> REQUIREMENT
Please, without any pictures, set down exactly the part of the listing below that opens with the line containing "Task: Toggle password" and closes with the line containing "This screenshot has height=299, width=573.".

> EXTRACTED ENTRIES

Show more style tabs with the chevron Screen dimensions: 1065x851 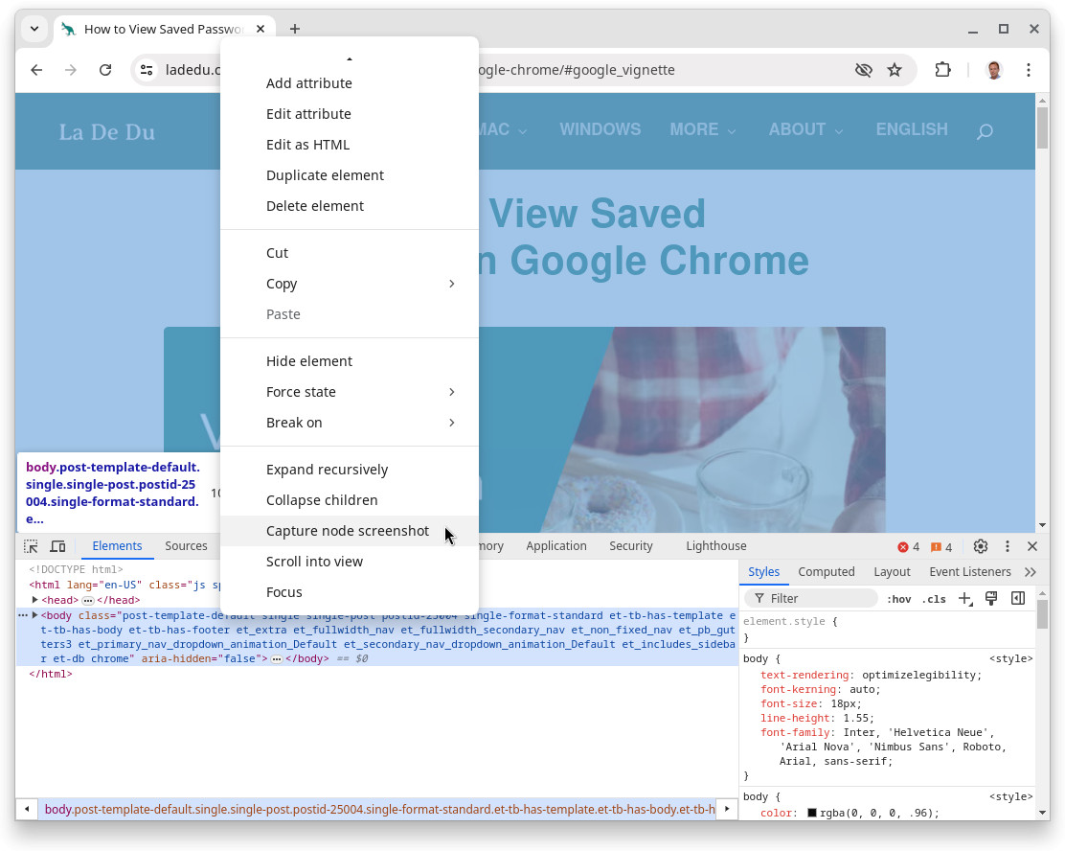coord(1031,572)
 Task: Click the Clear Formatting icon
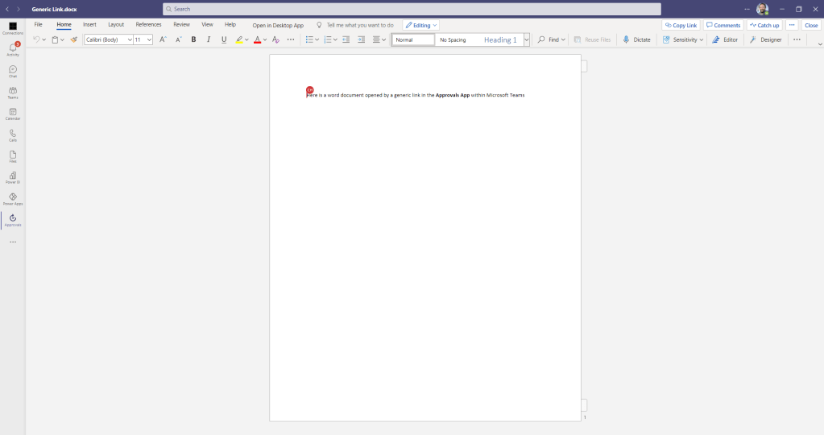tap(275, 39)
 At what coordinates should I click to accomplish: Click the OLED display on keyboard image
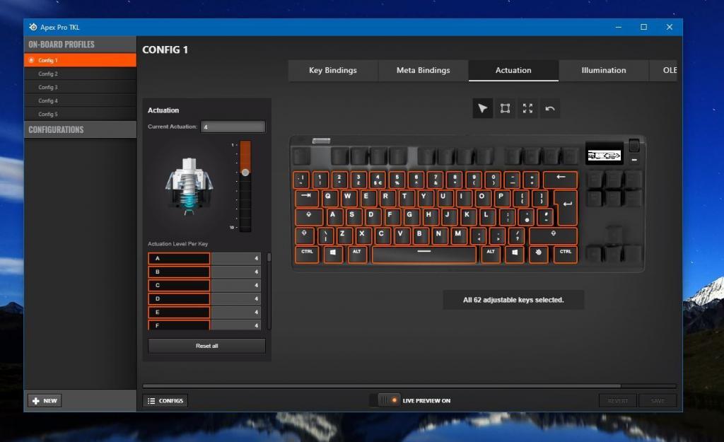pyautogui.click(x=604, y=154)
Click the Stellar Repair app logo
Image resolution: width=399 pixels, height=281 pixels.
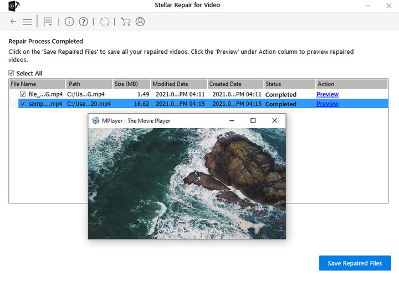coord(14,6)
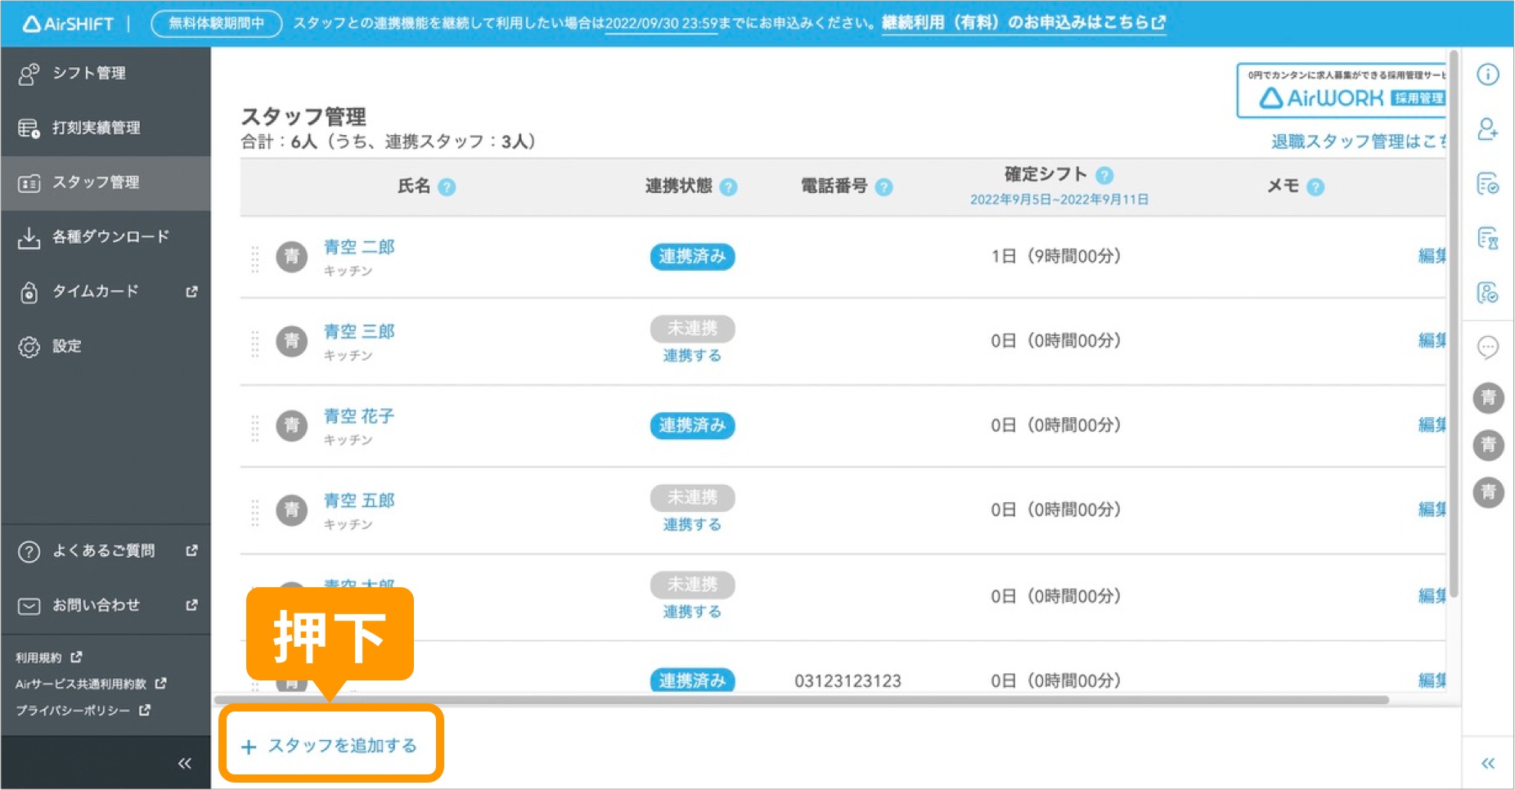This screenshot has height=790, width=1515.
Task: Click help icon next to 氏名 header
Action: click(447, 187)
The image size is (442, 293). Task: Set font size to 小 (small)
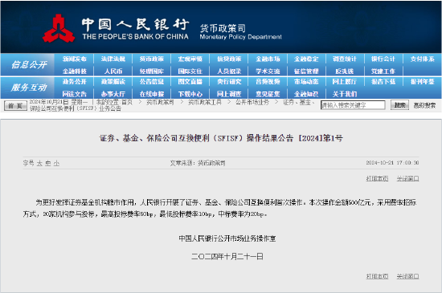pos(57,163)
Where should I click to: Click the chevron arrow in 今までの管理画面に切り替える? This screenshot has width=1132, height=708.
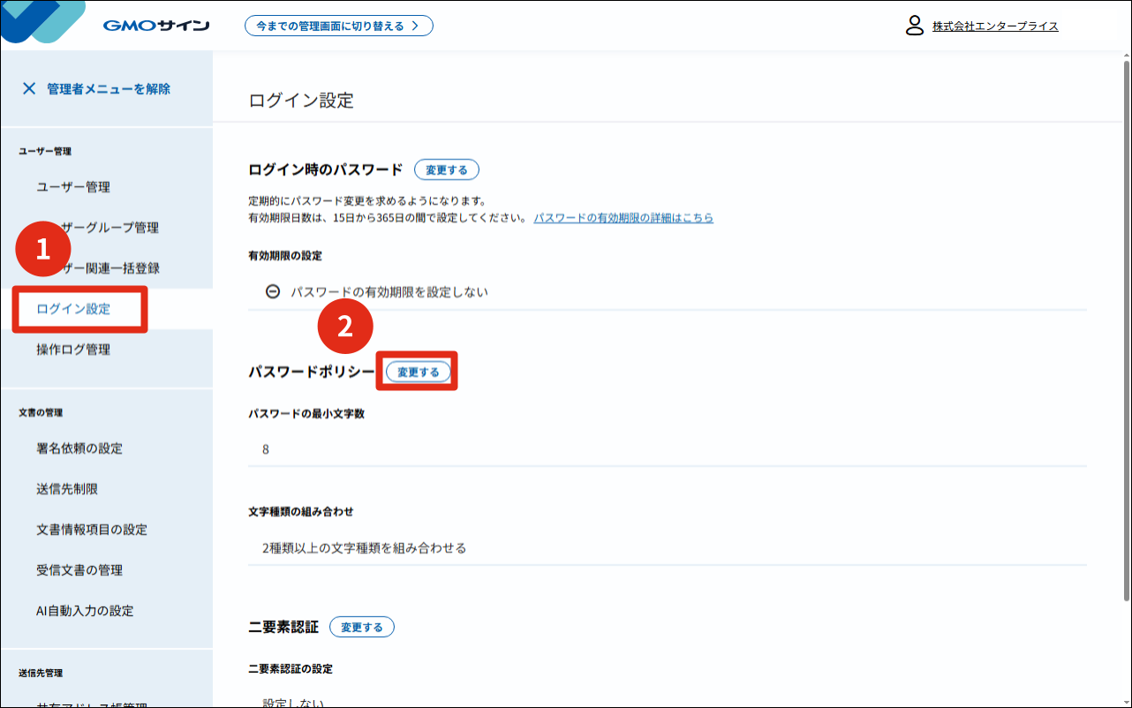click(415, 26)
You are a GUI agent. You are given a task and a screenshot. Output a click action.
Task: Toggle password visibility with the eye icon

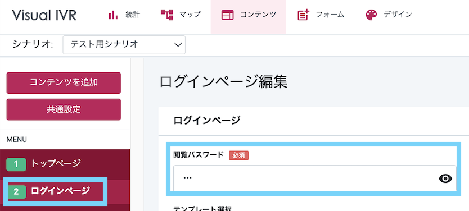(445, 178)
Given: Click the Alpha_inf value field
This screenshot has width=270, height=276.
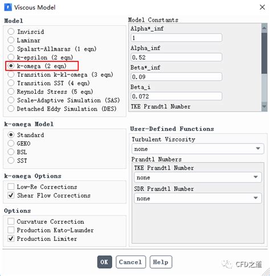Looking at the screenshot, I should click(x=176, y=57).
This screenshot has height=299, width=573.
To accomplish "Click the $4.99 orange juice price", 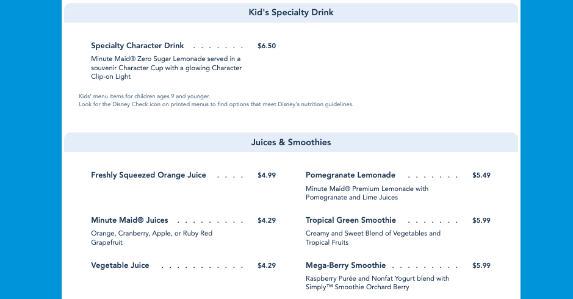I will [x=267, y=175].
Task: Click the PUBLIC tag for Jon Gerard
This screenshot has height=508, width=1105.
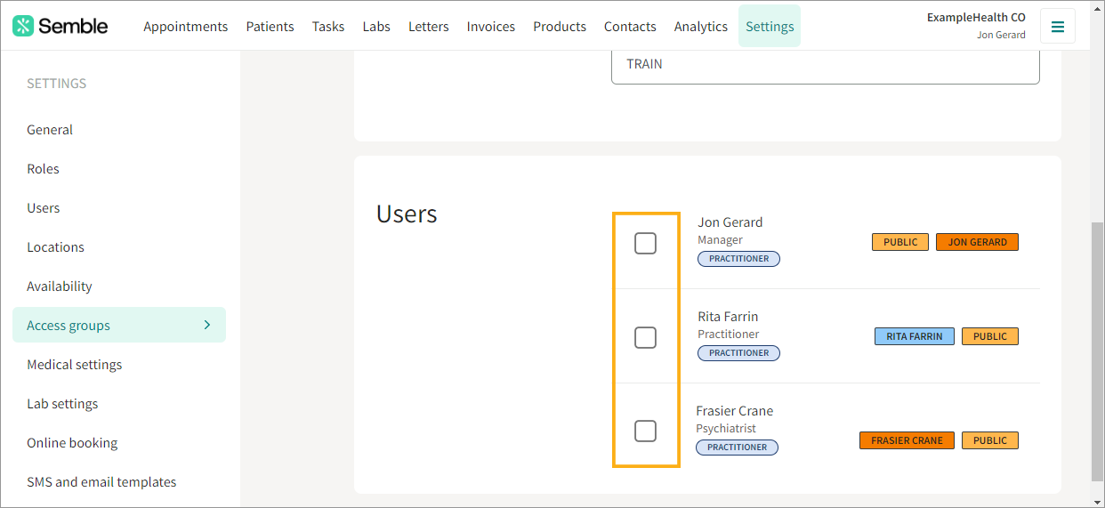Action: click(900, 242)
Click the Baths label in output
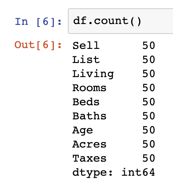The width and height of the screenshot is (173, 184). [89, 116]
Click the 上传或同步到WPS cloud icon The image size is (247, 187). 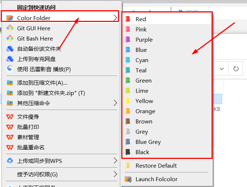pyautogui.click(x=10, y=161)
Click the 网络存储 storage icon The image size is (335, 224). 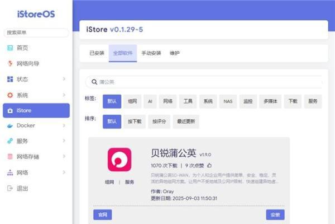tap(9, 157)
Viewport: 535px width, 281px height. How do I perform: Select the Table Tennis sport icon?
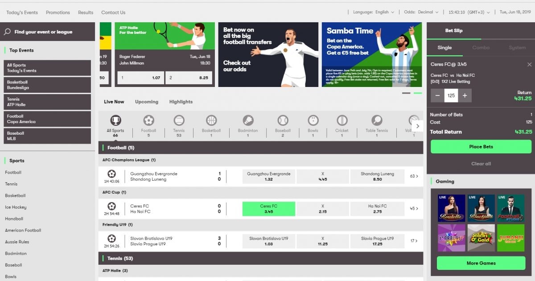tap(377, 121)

> WORKED SOLUTION
Task: Toggle password visibility with the eye icon

(445, 178)
Given: Click the Alpha_inf value field
This screenshot has width=270, height=276.
Looking at the screenshot, I should click(x=176, y=57).
This screenshot has height=299, width=573.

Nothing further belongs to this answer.